Paginafragment
=======

ECLI:NL:RVS:2003:AF5038

Raad van State

Datum uitspraak
26 februari 2003
Publicatiedatum
4 april 2013
Zaaknummer
200205304/1
Instantie
Raad van State
Type
Uitspraak
Rechtsgebied
Bestuursrecht
Procedures
  • Herziening
Rechters
  • D.A.C. Slump
  • J.H. Roelfsema
Vindplaatsen
  • Rechtspraak.nl
AI samenvatting door LexboostAutomatisch gegenereerd

Herziening van een uitspraak inzake bestuursrechtelijke geschillen over ontruiming van grond

Op 26 februari 2003 heeft de Afdeling bestuursrechtspraak van de Raad van State uitspraak gedaan op het verzoek van verzoekster om herziening van een eerdere uitspraak van 14 november 2001. In die eerdere uitspraak werd het hoger beroep gegrond verklaard en de uitspraak van de arrondissementsrechtbank te Zwolle van 6 oktober 2000 vernietigd. Verzoekster heeft op 2 oktober 2002 verzocht om herziening, waarbij zij stelde dat de afmetingen van de strook grond die zij diende te ontruimen anders waren dan in de eerdere uitspraak was aangegeven. De Afdeling heeft de zaak behandeld op 11 februari 2003, waarbij verzoekster werd vertegenwoordigd door haar advocaat, mr. J.C. van Nie, en het college van burgemeester en wethouders van Raalte door ambtenaar P.B.M. Droste. Ook was er een vertegenwoordiger van een andere partij aanwezig, mr. J.C.M. van Roessel.

De Afdeling heeft overwogen dat, volgens artikel 8:88 van de Algemene wet bestuursrecht, herziening van een onherroepelijke uitspraak alleen mogelijk is op basis van feiten of omstandigheden die vóór de uitspraak hebben plaatsgevonden, niet bekend waren bij de indiener van het verzoek en die, indien ze eerder bekend waren geweest, tot een andere uitspraak zouden hebben geleid. De Afdeling concludeerde dat verzoekster op de hoogte had kunnen zijn van de juiste afmetingen van de grond, aangezien deze in haar eigendom was en het dossier relevante gegevens bevatte. Daarom was er geen sprake van feiten of omstandigheden die aan de voorwaarden voor herziening voldeden.

=======

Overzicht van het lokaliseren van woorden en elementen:

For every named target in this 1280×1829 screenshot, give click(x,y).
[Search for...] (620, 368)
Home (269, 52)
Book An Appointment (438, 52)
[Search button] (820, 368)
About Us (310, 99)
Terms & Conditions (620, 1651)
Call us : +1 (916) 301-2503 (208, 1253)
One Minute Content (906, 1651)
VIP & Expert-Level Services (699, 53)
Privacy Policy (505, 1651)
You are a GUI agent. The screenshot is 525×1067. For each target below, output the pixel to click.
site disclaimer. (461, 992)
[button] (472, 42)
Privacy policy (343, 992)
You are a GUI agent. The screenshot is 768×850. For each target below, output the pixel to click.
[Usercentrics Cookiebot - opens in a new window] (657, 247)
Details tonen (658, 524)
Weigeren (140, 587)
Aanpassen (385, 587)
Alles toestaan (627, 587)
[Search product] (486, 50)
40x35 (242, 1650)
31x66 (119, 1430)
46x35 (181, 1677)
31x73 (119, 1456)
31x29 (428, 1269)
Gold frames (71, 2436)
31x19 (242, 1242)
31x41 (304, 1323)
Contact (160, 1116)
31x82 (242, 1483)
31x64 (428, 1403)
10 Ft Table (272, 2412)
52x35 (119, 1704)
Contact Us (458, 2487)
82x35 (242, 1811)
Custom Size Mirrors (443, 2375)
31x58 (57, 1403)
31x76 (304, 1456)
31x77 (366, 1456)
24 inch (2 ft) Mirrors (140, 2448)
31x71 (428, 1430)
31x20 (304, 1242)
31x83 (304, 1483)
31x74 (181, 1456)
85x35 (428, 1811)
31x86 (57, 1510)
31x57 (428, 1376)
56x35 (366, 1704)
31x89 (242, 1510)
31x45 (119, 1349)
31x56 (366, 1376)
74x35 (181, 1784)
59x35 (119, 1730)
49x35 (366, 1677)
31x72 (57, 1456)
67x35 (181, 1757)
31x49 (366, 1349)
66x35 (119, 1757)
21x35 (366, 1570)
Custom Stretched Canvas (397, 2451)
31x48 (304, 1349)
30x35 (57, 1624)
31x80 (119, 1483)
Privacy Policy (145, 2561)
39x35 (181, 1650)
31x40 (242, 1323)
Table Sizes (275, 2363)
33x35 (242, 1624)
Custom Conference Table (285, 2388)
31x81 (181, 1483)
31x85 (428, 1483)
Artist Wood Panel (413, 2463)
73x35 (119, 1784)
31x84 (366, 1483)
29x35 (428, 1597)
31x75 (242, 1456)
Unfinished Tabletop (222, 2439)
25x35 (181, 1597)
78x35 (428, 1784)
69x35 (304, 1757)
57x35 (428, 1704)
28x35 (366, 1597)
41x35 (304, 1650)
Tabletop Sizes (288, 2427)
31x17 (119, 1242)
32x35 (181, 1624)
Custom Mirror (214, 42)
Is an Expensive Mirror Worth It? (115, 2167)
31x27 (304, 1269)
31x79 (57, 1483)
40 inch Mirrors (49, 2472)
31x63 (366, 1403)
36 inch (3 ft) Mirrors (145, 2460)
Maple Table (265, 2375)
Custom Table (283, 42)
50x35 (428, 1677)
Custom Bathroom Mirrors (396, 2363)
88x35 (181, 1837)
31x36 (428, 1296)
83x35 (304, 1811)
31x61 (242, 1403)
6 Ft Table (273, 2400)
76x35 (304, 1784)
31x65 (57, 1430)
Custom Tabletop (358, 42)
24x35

=======

Opgave
Schrijf de tekst over de herzieningsuitspraak van de Raad van State verder na de laatste zin.

Antwoord
De Afdeling heeft het verzoek om herziening ongegrond verklaard en er was geen aanleiding voor een proceskostenveroordeling. De uitspraak werd gedaan in naam der Koningin en openbaar uitgesproken op 26 februari 2003.

Uitspraak

200205304/1.
Datum uitspraak: 26 februari 2003
AFDELING
BESTUURSRECHTSPRAAK
Uitspraak op het verzoek van
[verzoekster], gevestigd te [plaats],
om herziening van de uitspraak van de Afdeling van 14 november 2001, in zaak no. 200005420/1.
1. Procesverloop
Bij uitspraak van 14 november 2001, in zaak no. 200005420/1, heeft de Afdeling het hoger beroep gegrond verklaard, de uitspraak van de arrondissementsrechtbank te Zwolle van 6 oktober 2000 vernietigd en het bij de rechtbank ingestelde beroep alsnog ongegrond verklaard. De uitspraak is aangehecht.
Bij brief van 2 oktober 2002 heeft verzoekster de Afdeling verzocht die uitspraak te herzien. Deze brief is aangehecht.
De zaak is door een meervoudige kamer van de Afdeling verwezen naar een enkelvoudige.
De Afdeling heeft de zaak ter zitting behandeld op 11 februari 2003, waar verzoekster, vertegenwoordigd door mr. J.C. van Nie, advocaat te Almelo, en het college van burgemeester en wethouders van Raalte, vertegenwoordigd door P.B.M. Droste, ambtenaar der gemeente, zijn verschenen. Daar is ook gehoord [partij], vertegenwoordigd door mr. J.C.M. van Roessel, advocaat te Rosmalen.
2. Overwegingen
2.1. Ingevolge artikel 8:88, eerste lid, van de Algemene wet bestuursrecht (hierna: Awb) kan de Afdeling op verzoek van een partij een onherroepelijk geworden uitspraak herzien op grond van feiten of omstandigheden die:
a. hebben plaatsgevonden vóór de uitspraak,
b. bij de indiener van het verzoekschrift vóór de uitspraak niet bekend waren en redelijkerwijs niet bekend konden zijn, en
c. waren zij bij de Afdeling eerder bekend geweest, tot een andere uitspraak zouden hebben kunnen leiden.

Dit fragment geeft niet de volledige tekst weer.